La soja transgénica en Argentina
La organización ecologista Greenpeace en Argentina ha señalado que nunca ha abandonado la campaña contra los transgénicos, como muestra el intenso trabajo realizado en Brasil (donde se obtuvo una moratoria a la compra de soja proveniente del Amazonas), en México (donde desde hace años se combate al maíz transgénico y se frenó la expansión de los biocombustibles), en Europa (donde, por la presión de Greenpeace y otros grupos ecologistas, varios países prohibieron la siembra de transgénicos y cada vez le están poniendo más trabas a su importación), y en Asia (donde desde hace años se combate la expansión del arroz transgénico).

En cuanto a la labor en Argentina, Greenpeace considera que, después de doce años de campaña, la sanción de la Ley de Bosques a finales de 2007 fue, además de una protección a ecosistemas vitales como los bosques nativos, el más efectivo freno logrado para detener la expansión de la soja transgénica en el país sudamericano.

Aunque aún persisten desmontes ilegales (sobre todo, por la falta de suficiente presupuesto para combatirlos), desde la sanción de la Ley de Bosques la deforestación se redujo en un 60%, y los ordenamientos territoriales realizados en las provincias permitieron ponerle un límite al crecimiento de la frontera agropecuaria.

Desde 2007, con su estudio “Soja transgénica: Agricultura sin agricultores”, Greenpeace está luchando contra este tipo de cultivos que destrozan el medio ambiente. En 2008, publicaron el documento “Los incendios en las islas del Paraná son otra consecuencia de la expansión de la soja”, en el que se advertía de la responsabilidad del Estado nacional en el modelo agropecuario respaldado y promovido y de la falta de reacción adecuada frente al daño ambiental, sin olvidar la responsabilidad del sector privado.

También denunciaron que el biodiésel que se usa en Alemania destruye los bosques nativos argentinos. Greenpeace comprobó que el biodiésel añadido al diésel que se comercializa no sólo proviene de aceite de colza cultivada en Alemania sino que, un 20%, proviene de aceite de soja, y que parte de esa soja provenía de desmontes del norte de Argentina.

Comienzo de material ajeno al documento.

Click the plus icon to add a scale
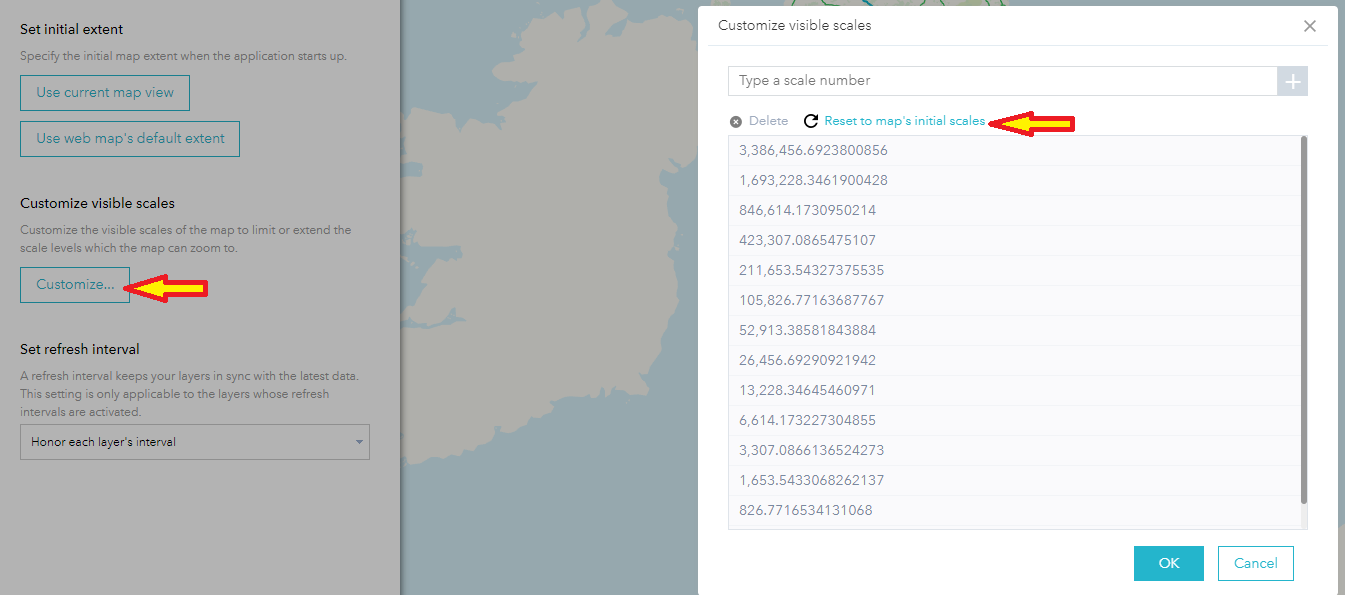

La citada organización no es la única que se ha manifestado en contra del grave problema del cultivo de soja transgénica. También lo han hecho otras organizaciones ambientales, así como sectores académicos y organizaciones campesinas, como es el caso del MOCASE. La soja transgénica en Argentina ha tenido consecuencias como el avance de la frontera agrícola sobre los bosques nativos, una importante pérdida de biodiversidad, aumento considerable del uso de agroquímicos, contaminación de los suelos y pérdida de soberanía alimentaria. Son daños irreparables.